Le conflit armé en Côte d’Ivoire, déclenché le 19 septembre 2002, avait contraint l’Organisation des Nations unies (ONU) à décréter un embargo sur les armes afin d’éviter que les forces loyalistes et les rebelles de Guillaume Soro sèment davantage la désolation dans le pays. Quand on fait la guerre, c’est qu’on a les moyens matériels pour la mener.

En décidant donc de couper les sources d’approvisionnement des belligérants, l’ONU a réduit du même coup leurs forces de frappe, contribuant ainsi à les obliger à s’asseoir sur la table de négociation pour trouver une issue favorable aux deux camps.

Avec l’accalmie constatée ces derniers temps, l’Etat ivoirien demande à cor et à cri que l’interdiction d’importer l’armement soit levé. Il est appuyé dans son plaidoyer par le responsable de la mission des droits de l’homme de l’ONU, Simon Munzu, qui exhorte la communauté internationale à faire exception dans l’embargo sur le cas des équipements anti-émeutes.

Ce dernier a expliqué que lors des violentes manifestations de l’opposition consécutives à la dissolution du gouvernement et de la Commission électorale indépendante en février dernier, les éléments de sécurité avaient fait usage d’armes à feu pour maintenir l’ordre, justifiant cette attitude par le fait qu’ils n’ont pas les outils conventionnels en la matière.

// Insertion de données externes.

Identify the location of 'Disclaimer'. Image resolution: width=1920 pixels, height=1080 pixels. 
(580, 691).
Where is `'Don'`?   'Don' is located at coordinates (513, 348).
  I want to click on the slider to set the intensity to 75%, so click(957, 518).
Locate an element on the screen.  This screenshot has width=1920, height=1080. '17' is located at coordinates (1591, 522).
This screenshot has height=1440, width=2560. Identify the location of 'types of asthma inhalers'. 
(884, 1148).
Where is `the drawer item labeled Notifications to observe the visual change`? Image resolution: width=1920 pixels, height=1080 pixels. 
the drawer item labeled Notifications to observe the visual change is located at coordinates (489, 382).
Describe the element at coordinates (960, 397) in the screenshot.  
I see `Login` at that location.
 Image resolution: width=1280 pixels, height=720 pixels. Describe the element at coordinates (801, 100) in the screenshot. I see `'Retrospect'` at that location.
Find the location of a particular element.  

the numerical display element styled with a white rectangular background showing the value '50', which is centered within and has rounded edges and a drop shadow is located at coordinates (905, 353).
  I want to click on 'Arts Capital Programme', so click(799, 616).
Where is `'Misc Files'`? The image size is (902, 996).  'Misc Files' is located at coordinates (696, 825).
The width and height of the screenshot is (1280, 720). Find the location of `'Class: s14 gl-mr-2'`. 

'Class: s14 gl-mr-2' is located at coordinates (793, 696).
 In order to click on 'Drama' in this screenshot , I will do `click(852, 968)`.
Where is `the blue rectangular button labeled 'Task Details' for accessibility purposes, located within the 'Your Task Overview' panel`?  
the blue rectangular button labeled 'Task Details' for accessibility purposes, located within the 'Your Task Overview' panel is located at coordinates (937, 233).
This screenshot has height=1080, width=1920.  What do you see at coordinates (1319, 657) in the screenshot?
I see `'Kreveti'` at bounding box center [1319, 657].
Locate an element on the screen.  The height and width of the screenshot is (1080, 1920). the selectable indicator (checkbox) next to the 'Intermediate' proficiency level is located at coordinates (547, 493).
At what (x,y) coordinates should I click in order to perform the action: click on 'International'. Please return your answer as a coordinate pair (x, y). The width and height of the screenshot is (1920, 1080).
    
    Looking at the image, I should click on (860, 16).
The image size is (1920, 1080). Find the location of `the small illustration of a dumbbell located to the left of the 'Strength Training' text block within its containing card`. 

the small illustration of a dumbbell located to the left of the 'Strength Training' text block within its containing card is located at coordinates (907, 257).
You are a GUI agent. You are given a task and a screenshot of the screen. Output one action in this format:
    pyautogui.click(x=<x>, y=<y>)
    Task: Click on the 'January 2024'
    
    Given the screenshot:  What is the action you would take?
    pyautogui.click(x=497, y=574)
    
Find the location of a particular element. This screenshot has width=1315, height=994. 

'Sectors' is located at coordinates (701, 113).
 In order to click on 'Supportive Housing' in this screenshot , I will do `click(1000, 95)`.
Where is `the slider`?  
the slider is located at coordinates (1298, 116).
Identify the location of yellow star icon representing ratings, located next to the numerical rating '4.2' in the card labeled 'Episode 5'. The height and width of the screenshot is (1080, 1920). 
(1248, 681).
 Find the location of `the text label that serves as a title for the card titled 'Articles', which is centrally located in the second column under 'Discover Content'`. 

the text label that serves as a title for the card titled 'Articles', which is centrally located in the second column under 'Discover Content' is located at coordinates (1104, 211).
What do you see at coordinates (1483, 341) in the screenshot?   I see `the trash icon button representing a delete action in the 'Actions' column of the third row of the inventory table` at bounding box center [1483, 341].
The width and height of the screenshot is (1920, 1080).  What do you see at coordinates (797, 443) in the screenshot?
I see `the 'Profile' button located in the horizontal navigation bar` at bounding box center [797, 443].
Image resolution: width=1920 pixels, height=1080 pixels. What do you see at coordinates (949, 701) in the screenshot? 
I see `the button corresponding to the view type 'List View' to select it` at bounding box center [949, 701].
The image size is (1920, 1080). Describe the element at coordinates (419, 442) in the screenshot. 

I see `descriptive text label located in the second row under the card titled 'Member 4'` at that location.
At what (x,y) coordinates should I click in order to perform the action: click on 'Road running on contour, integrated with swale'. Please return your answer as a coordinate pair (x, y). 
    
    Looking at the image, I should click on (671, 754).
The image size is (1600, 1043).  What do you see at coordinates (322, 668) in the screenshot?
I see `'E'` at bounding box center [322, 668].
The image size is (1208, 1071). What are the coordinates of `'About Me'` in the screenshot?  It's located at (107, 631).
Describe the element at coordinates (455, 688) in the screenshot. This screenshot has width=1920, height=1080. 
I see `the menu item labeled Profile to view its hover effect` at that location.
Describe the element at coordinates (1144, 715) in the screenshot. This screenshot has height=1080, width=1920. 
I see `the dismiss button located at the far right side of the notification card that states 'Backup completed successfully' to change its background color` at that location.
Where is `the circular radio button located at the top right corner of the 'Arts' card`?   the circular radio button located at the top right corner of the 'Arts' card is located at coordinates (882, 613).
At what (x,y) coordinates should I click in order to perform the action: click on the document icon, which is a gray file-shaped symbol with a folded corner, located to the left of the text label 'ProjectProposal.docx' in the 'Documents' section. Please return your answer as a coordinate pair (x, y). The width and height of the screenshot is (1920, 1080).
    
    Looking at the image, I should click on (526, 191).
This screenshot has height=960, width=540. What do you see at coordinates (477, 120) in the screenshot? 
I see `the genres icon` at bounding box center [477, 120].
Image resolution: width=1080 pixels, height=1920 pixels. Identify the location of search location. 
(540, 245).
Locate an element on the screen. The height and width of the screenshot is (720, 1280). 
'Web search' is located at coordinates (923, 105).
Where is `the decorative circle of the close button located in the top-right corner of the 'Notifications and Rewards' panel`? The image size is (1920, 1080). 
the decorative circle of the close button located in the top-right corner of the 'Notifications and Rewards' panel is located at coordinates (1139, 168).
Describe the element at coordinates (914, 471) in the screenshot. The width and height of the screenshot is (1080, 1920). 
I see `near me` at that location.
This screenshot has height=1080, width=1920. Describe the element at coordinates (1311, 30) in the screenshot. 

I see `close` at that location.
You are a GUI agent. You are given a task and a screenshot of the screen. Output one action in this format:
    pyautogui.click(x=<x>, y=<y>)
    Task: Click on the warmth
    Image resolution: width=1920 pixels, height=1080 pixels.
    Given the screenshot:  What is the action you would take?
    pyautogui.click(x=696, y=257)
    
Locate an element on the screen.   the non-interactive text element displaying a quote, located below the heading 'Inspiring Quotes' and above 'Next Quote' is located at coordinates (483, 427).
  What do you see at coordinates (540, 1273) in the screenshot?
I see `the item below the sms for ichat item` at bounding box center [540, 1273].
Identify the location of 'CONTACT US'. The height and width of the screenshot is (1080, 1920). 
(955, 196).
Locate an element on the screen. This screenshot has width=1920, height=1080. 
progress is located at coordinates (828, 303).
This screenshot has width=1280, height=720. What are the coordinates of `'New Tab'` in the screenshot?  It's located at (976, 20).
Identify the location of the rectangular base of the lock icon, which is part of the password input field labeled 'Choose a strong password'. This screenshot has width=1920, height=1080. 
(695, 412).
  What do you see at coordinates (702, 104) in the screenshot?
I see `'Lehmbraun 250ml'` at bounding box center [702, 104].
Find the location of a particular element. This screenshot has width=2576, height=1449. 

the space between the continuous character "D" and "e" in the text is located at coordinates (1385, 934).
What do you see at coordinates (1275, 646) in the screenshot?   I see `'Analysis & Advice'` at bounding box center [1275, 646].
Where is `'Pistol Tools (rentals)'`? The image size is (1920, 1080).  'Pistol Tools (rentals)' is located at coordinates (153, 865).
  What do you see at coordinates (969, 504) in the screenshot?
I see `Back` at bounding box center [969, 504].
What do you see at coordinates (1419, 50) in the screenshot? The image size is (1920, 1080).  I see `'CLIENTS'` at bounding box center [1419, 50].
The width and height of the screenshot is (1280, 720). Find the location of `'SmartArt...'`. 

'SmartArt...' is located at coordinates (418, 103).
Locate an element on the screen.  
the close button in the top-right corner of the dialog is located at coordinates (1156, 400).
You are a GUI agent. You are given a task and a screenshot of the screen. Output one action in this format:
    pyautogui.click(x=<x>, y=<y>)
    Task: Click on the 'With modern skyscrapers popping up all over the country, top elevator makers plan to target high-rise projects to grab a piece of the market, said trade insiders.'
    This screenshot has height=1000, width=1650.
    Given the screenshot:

L’ONU serait réticente sur cette requête du régime de Laurent Gbabgo avant la tenue effective de la présidentielle au 31 octobre prochain. Avec juste raison, car, à moins d’être un devin doté de pouvoirs exceptionnels, nul ne peut prévoir l’issue de ce scrutin dans un pays où les plaies ne sont pas totalement cicatrisées et où la moindre étincelle peut mettre le feu aux poudres.

Déjà que même avec l’embargo imposé depuis 2004, les parties en conflit parviennent à se procurer des armes, qu’adviendra-t-il si on ouvre les vannes ? La position de l’ONU se justifie amplement au regard de la situation, car, comme on le dit souvent, prudence est toujours mère de sûreté. En réalité, l’heure n’est pas au réarmement nonobstant les arguments avancés par l’Etat de Côte d’Ivoire.

L’urgence, c’est plutôt le respect de la date de la présidentielle. Or, sur ce point, il reste beaucoup à faire et le Premier ministre, Guillaume Soro, estime qu’il faut mettre les bouchées doubles pour régler les derniers problèmes qui sont, entre autres, la sélection et la formation du personnel électoral, l’édition des imprimés électoraux, l’implantation des lieux de vote, la sécurisation du scrutin.

Les tâches sont énormes et il faut s’atteler à les résoudre au plus vite.